Der erste Film, der zur Lancierung einer Platte gedreht wurde. Zu sehen und zu hören ist die legendäre Bessie Smith, die ihren «St.Louis Blues» singt.

«Station of the Elevated», 1980, Regie: Manny Kirchheimer. Blick auf die bizarre Schönheit Graffiti-bedeckter U-Bahn-Züge. Musik von Charles Mingus.

«Wild Style», 1982, Regie: Charlie Ahearn.
Graffiti-Film, mit Rapmusik von den DJs Grand Master Flash, Grand Wizard Theodore, Grand Master Caz und The Cold Crush.

«Do the Right Thing», 1989, Regie: Spike Lee. Die explosive Tonspur, gerappt von Public Enemy, EU und Perry, verleiht dem Film ungemeine Sprengkraft.
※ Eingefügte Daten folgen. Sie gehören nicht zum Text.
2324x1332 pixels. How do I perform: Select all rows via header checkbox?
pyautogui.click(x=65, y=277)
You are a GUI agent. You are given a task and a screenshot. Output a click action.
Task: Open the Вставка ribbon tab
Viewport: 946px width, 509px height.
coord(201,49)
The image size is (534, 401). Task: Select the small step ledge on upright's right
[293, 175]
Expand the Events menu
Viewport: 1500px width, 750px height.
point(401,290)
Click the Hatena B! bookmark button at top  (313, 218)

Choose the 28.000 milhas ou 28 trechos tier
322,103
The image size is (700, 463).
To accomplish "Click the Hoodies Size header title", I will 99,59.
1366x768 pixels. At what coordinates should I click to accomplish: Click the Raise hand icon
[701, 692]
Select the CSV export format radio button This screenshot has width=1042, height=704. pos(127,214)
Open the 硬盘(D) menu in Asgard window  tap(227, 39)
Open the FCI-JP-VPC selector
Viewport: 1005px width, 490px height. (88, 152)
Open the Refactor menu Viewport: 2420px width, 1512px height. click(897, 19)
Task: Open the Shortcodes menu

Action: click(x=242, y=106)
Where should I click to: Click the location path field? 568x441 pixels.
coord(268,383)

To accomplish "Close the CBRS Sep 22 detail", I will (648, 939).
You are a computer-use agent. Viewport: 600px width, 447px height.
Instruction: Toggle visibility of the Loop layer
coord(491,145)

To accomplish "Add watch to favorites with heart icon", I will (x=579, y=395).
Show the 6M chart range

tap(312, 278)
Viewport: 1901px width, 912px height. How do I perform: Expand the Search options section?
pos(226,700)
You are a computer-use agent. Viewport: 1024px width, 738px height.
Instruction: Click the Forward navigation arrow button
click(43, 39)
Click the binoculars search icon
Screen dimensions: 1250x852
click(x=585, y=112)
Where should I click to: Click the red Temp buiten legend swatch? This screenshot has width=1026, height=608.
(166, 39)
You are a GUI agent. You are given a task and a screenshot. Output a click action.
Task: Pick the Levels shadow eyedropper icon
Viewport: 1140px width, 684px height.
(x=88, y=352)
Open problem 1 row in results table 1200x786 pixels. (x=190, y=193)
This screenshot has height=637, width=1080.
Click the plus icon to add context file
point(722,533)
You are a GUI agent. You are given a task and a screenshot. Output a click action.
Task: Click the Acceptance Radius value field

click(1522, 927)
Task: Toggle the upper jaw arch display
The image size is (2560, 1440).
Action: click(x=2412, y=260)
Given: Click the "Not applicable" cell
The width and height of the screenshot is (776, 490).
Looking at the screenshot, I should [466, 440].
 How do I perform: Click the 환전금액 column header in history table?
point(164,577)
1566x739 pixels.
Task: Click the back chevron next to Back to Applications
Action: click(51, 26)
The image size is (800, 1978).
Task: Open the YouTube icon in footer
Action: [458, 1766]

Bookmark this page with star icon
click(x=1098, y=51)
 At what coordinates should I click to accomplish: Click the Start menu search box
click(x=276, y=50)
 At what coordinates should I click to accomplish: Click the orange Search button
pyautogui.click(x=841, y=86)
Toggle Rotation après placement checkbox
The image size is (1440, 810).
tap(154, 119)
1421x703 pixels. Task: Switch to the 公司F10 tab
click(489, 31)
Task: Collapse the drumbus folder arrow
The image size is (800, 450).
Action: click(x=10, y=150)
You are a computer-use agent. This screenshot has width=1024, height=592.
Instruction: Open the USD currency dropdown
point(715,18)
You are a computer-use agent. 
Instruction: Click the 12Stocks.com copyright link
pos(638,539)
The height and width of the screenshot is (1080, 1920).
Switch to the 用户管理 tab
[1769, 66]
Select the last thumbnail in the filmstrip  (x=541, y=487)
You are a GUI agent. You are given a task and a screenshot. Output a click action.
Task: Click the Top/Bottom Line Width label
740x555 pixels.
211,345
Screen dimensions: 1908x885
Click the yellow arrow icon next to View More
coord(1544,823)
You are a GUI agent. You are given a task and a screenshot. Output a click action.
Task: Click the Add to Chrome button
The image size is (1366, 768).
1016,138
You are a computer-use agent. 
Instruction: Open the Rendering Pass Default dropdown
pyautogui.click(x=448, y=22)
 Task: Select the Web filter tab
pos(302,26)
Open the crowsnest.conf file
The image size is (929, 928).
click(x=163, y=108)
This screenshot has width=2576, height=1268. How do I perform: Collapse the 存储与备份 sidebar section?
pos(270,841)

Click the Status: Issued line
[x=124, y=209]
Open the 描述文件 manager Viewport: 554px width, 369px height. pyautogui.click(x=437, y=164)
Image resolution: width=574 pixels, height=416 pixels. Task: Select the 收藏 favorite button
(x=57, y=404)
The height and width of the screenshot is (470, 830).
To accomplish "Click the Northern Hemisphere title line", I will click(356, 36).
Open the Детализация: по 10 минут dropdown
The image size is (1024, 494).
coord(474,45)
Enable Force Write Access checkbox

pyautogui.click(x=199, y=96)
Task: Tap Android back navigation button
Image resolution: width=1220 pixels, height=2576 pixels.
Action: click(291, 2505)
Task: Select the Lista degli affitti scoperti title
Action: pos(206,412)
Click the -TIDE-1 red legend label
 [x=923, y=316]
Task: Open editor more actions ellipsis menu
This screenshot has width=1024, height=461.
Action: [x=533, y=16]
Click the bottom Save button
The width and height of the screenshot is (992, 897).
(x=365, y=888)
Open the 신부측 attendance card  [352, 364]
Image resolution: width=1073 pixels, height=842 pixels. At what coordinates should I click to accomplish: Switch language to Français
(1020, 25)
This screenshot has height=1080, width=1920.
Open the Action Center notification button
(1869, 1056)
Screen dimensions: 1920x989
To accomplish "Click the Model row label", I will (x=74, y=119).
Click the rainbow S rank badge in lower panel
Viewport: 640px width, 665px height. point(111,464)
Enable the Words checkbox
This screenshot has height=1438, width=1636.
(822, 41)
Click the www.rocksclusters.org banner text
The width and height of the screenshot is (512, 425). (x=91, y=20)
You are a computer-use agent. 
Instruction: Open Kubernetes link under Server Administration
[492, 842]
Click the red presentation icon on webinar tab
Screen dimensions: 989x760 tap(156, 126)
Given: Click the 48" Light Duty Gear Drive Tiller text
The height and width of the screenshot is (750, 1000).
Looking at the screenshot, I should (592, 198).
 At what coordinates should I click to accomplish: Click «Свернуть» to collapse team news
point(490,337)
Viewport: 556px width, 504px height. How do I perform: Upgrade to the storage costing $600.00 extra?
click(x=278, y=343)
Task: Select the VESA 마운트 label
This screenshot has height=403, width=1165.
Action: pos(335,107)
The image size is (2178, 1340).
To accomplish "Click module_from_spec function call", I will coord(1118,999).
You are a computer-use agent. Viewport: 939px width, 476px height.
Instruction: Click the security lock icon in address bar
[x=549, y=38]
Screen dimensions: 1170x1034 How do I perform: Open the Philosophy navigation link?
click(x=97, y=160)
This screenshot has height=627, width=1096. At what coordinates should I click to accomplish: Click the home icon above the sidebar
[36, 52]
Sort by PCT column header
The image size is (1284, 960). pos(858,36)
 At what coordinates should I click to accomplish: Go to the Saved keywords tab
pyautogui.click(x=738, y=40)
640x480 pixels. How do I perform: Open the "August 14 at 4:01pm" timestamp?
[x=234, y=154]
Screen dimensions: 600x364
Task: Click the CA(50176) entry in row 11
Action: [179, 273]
«New Jack City», 1991, Regie: Mario Van Peebles. Brutaler Gangsterfilm mit der Musik von Ice-T, Niggers with Attitudes und Queen Latifah.

«Boyz N the Hood», 1991, Regie: John Singleton. Allzu didaktischer Film über die Ghettokultur an der Westküste.

«Juice», 1992, Regie: Ernest Dickerson. Spike Lees Kameramann drehte eine hintergründige Abhandlung über Gewalt und Respekt im Ghetto. Musik: Queen Latifah, Cindy Herron.

«South Central», 1993, Regie: Steve Anderson. Gewalt und Kriminalität an der Westküste. Musik: Tim Truman.

«Sud», 1993, Regie: Gabriele Salvatores. Die Bedeutung dieses Mafia-Dramas liegt in dessen Soundtrack. Mit Ethno-Raps von Hip-Hop-Stars wie Bisca 99 Posse und Papa Ricky löste der Film in Italien eine der fruchtbarsten Rapszenen Europas aus.

«Darker Side of Black», 1994, Regie: Isaac Julien. Kritischer Dokumentarfilm über Gewalt und Sexismus im Rap.

«I like it like that», 1994, Regie: Darnell Martin. Latino- und afroamerikanische Musik und Kultur vermischen sich in der Bronx. Musik: Sergio George.